**What needs to be done:** Below are the records. Retype exactly the lines between the lines holding "Task: Click the tab strip scroll down arrow" and "Screen dimensions: 1867x1066", inclusive.

Records shown Start Marker

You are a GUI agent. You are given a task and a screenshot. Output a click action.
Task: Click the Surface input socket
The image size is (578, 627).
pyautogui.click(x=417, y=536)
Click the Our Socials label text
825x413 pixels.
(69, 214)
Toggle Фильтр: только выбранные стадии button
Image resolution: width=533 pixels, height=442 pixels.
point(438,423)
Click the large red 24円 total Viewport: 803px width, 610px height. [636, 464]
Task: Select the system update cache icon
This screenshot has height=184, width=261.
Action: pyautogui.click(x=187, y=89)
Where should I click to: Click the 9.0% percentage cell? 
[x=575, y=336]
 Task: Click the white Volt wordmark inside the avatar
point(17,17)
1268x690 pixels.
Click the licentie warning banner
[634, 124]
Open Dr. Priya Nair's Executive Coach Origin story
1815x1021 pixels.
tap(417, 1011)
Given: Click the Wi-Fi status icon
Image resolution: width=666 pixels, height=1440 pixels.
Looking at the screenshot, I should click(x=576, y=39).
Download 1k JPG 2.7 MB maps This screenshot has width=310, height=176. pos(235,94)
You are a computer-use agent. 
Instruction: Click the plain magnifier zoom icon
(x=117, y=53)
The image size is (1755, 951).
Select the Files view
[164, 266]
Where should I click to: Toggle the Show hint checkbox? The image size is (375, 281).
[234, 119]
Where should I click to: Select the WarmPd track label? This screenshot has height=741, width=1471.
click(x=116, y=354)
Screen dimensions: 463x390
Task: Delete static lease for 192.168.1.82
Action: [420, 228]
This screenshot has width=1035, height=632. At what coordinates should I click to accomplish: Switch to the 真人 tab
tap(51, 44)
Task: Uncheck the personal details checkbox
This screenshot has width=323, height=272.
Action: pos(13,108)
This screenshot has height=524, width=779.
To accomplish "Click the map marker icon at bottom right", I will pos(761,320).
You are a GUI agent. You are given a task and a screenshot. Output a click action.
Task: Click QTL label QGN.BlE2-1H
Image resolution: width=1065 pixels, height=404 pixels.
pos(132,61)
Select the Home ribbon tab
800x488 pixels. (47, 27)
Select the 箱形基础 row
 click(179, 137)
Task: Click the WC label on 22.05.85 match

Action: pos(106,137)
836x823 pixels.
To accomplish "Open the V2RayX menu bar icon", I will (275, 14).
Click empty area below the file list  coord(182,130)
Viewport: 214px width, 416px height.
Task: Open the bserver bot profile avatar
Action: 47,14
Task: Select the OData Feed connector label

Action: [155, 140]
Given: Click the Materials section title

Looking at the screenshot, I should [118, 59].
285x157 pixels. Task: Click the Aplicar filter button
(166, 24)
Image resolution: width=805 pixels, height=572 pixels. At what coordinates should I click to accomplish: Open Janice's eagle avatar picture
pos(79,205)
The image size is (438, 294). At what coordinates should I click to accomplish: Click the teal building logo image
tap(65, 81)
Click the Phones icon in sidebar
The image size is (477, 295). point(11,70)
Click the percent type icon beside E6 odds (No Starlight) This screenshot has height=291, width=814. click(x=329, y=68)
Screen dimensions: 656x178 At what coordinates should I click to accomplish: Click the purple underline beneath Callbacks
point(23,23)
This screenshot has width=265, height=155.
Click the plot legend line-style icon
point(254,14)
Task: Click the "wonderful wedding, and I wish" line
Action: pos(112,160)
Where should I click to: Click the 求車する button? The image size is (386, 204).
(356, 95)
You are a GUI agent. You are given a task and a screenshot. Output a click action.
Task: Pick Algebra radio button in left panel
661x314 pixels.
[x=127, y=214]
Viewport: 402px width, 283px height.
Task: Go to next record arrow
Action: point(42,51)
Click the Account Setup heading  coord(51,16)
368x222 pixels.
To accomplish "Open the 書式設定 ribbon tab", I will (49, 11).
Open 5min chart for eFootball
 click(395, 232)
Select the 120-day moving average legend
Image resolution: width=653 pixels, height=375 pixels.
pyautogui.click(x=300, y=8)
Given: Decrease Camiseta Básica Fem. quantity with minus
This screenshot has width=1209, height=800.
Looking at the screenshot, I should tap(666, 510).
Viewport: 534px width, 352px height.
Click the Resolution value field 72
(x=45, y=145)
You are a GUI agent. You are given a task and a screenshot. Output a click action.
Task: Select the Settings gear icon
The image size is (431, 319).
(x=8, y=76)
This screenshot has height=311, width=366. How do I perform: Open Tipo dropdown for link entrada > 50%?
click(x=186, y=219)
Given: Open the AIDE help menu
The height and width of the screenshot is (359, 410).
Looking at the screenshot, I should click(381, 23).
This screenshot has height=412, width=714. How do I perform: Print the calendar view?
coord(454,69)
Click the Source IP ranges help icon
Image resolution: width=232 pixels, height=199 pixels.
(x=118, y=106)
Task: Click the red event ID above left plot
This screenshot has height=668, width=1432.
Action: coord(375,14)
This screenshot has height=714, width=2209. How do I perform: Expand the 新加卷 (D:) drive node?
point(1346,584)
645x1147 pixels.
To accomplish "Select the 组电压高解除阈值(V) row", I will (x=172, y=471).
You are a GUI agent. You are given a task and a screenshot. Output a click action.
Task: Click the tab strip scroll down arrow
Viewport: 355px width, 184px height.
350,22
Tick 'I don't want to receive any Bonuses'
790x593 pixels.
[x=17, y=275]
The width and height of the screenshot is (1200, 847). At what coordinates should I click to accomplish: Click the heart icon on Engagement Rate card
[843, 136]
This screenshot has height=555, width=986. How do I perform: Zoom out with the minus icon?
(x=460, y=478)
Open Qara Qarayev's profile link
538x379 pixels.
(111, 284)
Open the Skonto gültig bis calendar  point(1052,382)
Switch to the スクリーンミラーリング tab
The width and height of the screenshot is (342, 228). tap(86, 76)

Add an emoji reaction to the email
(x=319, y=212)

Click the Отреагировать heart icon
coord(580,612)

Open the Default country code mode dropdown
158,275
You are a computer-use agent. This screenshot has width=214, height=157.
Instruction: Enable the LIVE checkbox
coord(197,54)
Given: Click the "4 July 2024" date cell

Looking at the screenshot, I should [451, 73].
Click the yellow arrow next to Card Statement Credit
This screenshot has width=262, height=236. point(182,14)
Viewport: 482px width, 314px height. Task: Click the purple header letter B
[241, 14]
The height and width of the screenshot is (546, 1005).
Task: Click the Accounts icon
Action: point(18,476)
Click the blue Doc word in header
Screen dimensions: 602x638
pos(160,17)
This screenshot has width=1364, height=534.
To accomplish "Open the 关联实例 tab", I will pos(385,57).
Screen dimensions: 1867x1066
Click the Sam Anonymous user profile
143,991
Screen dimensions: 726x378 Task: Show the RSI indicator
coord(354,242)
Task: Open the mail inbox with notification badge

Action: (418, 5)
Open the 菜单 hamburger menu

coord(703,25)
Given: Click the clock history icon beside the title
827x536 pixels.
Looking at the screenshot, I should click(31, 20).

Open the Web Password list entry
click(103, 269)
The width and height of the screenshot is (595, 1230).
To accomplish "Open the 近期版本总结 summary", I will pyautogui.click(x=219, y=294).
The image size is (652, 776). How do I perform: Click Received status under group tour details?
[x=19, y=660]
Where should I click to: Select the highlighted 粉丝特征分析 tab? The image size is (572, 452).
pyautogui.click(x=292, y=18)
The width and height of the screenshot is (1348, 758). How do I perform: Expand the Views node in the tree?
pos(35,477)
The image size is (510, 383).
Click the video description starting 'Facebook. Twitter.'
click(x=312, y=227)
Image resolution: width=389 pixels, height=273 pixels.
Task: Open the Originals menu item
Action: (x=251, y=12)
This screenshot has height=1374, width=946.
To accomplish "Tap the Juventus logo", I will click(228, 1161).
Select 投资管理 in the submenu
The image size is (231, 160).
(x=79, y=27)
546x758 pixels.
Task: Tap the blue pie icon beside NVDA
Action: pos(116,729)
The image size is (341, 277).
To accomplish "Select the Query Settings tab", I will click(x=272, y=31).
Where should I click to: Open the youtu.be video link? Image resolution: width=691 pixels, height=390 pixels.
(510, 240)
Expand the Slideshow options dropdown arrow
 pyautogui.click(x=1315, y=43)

Records shown End Marker

**Answer for the task:**
Task: Click the tab strip scroll down arrow
Viewport: 355px width, 184px height.
350,22
Tick 'I don't want to receive any Bonuses'
790x593 pixels.
[x=17, y=275]
The width and height of the screenshot is (1200, 847). At what coordinates should I click to accomplish: Click the heart icon on Engagement Rate card
[843, 136]
This screenshot has height=555, width=986. How do I perform: Zoom out with the minus icon?
(x=460, y=478)
Open Qara Qarayev's profile link
538x379 pixels.
(111, 284)
Open the Skonto gültig bis calendar  point(1052,382)
Switch to the スクリーンミラーリング tab
The width and height of the screenshot is (342, 228). tap(86, 76)

Add an emoji reaction to the email
(x=319, y=212)

Click the Отреагировать heart icon
coord(580,612)

Open the Default country code mode dropdown
158,275
You are a computer-use agent. This screenshot has width=214, height=157.
Instruction: Enable the LIVE checkbox
coord(197,54)
Given: Click the "4 July 2024" date cell

Looking at the screenshot, I should [451, 73].
Click the yellow arrow next to Card Statement Credit
This screenshot has width=262, height=236. point(182,14)
Viewport: 482px width, 314px height. Task: Click the purple header letter B
[241, 14]
The height and width of the screenshot is (546, 1005).
Task: Click the Accounts icon
Action: point(18,476)
Click the blue Doc word in header
Screen dimensions: 602x638
pos(160,17)
This screenshot has width=1364, height=534.
To accomplish "Open the 关联实例 tab", I will pos(385,57).
Screen dimensions: 1867x1066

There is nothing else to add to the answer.